• [PROBLEM]: Return the line containing "Viewport: 1456px width, 819px" and every line beneath it through the end of the entries below, unchanged. Pictures stay out.

BEGIN RECORDS FOR THIS EXERCISE

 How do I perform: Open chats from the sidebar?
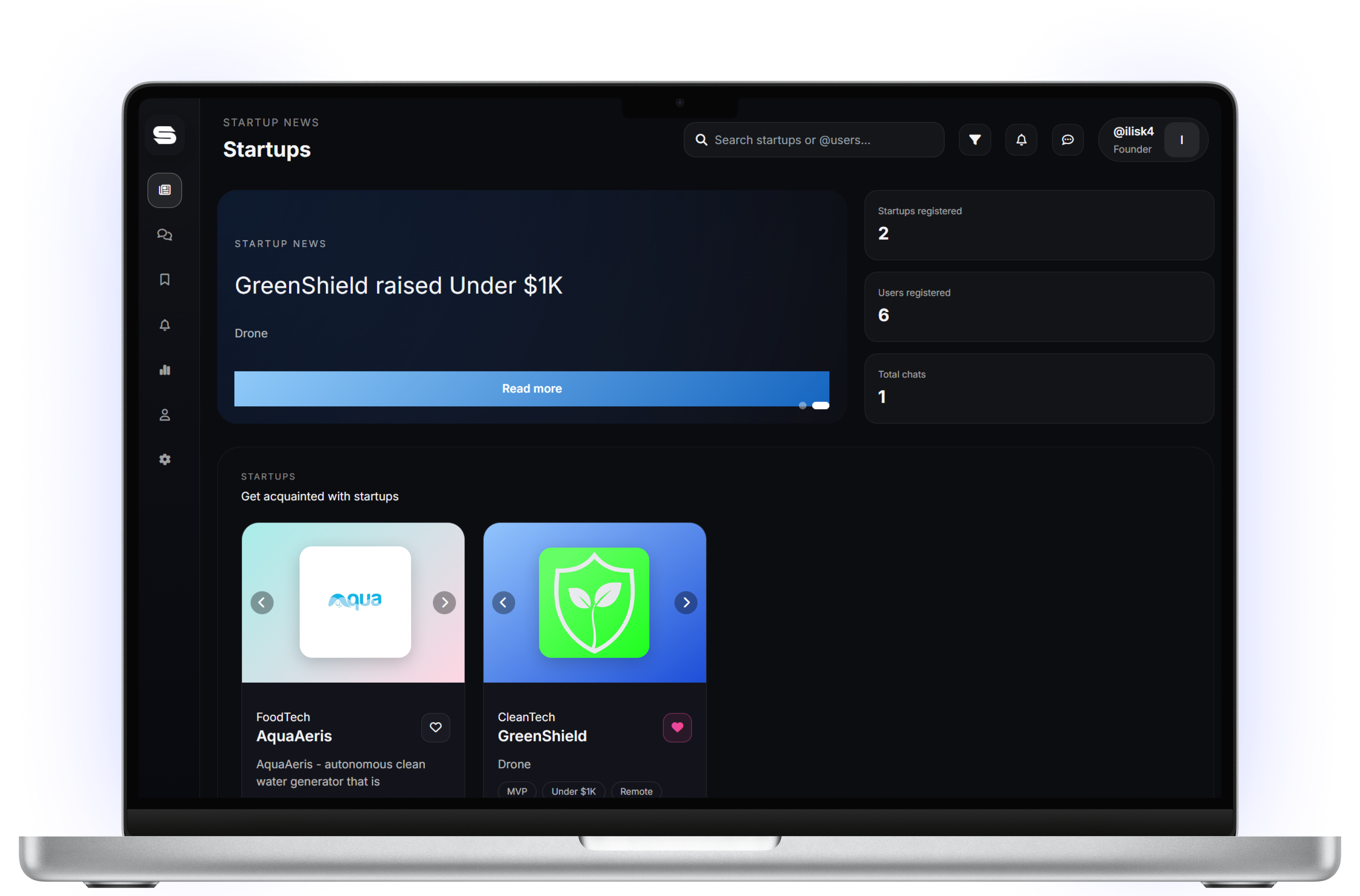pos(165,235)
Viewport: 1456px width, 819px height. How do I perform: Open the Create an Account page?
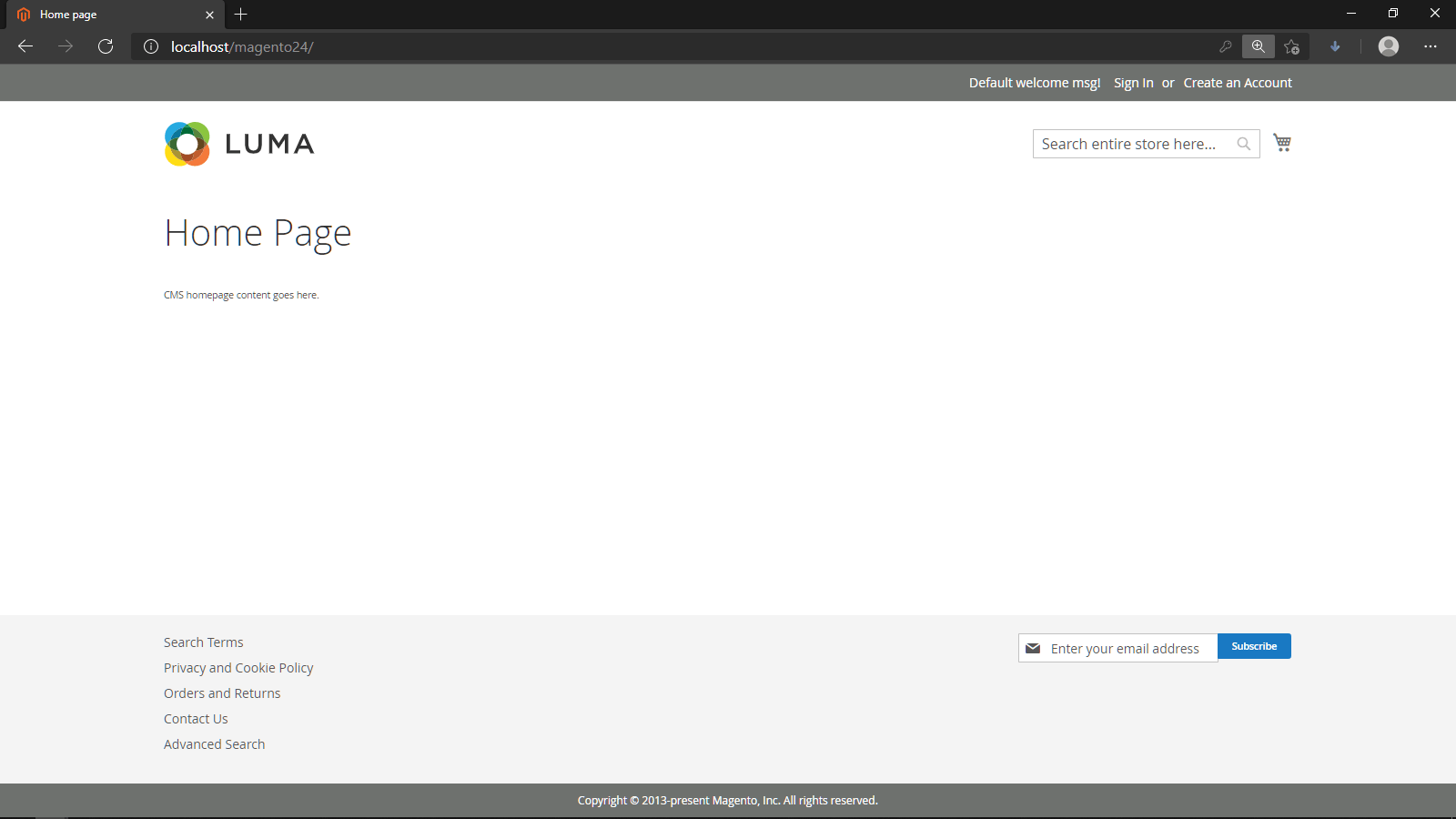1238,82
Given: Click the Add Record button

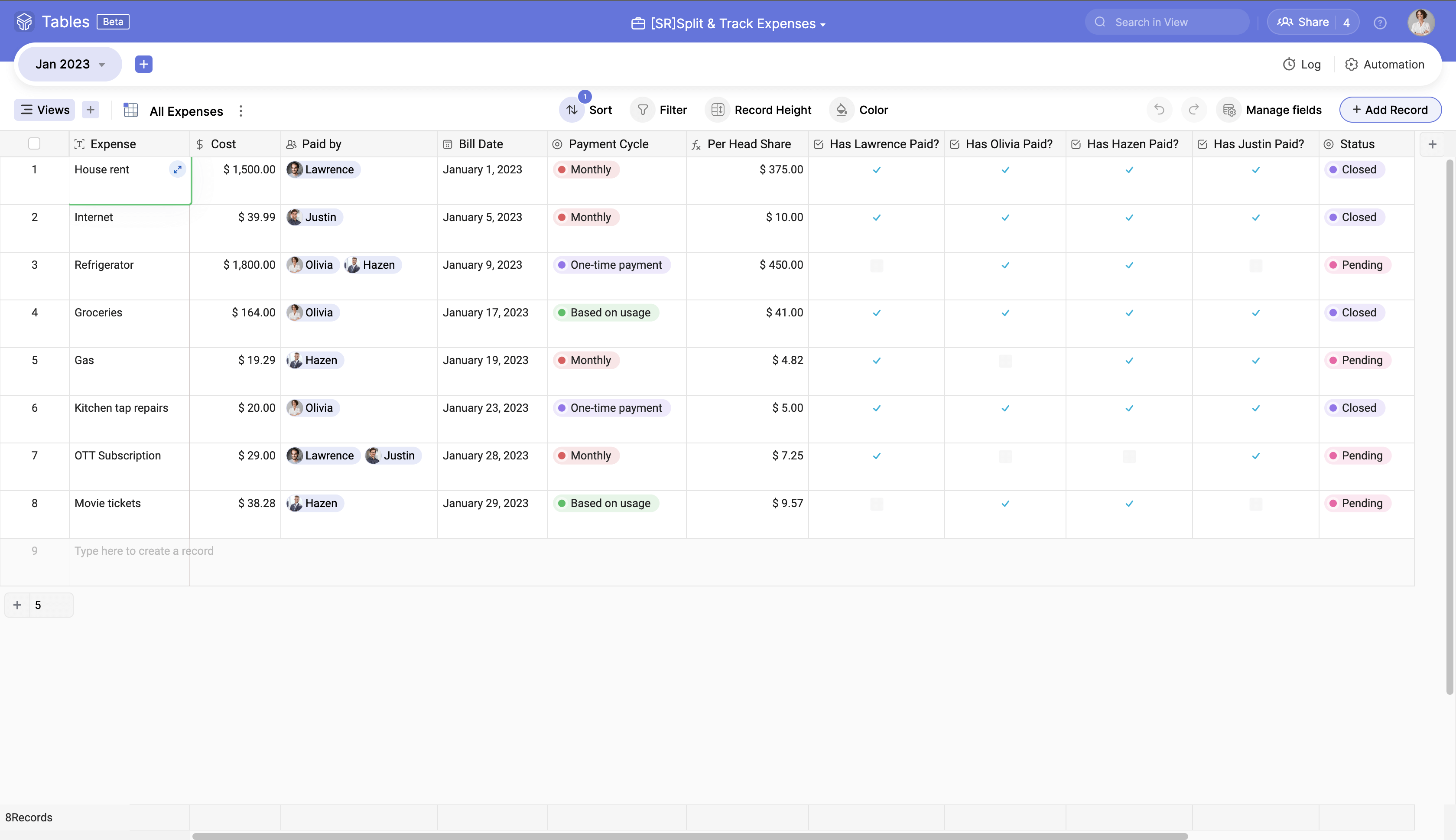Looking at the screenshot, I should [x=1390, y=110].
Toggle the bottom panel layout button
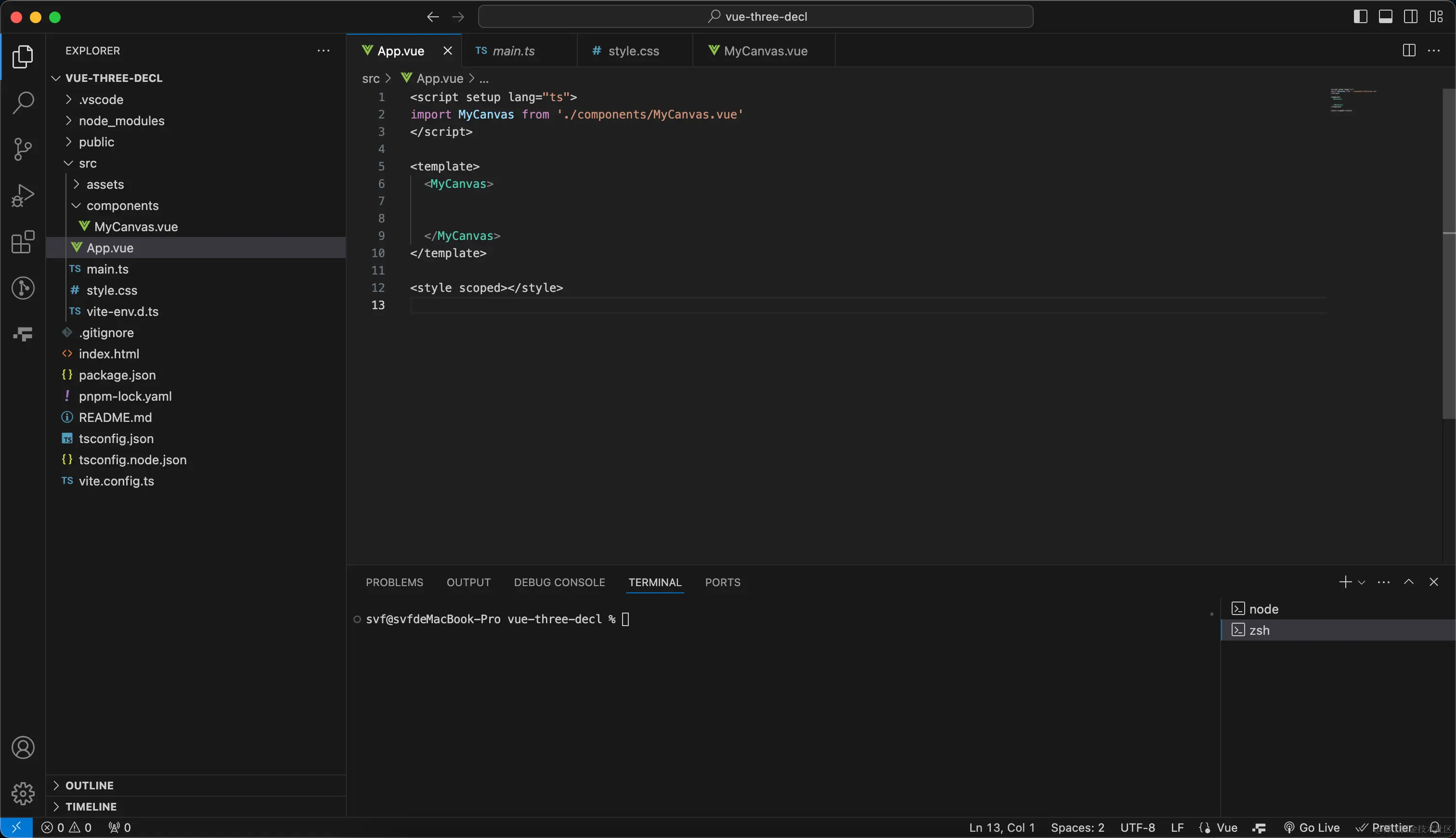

END RECORDS FOR THIS EXERCISE

• [EXERCISE RESULT]:
Viewport: 1456px width, 819px height. How do I perform: Open the Create an Account page?
1238,82
Given: Click the Add Record button

Looking at the screenshot, I should [x=1390, y=110].
Toggle the bottom panel layout button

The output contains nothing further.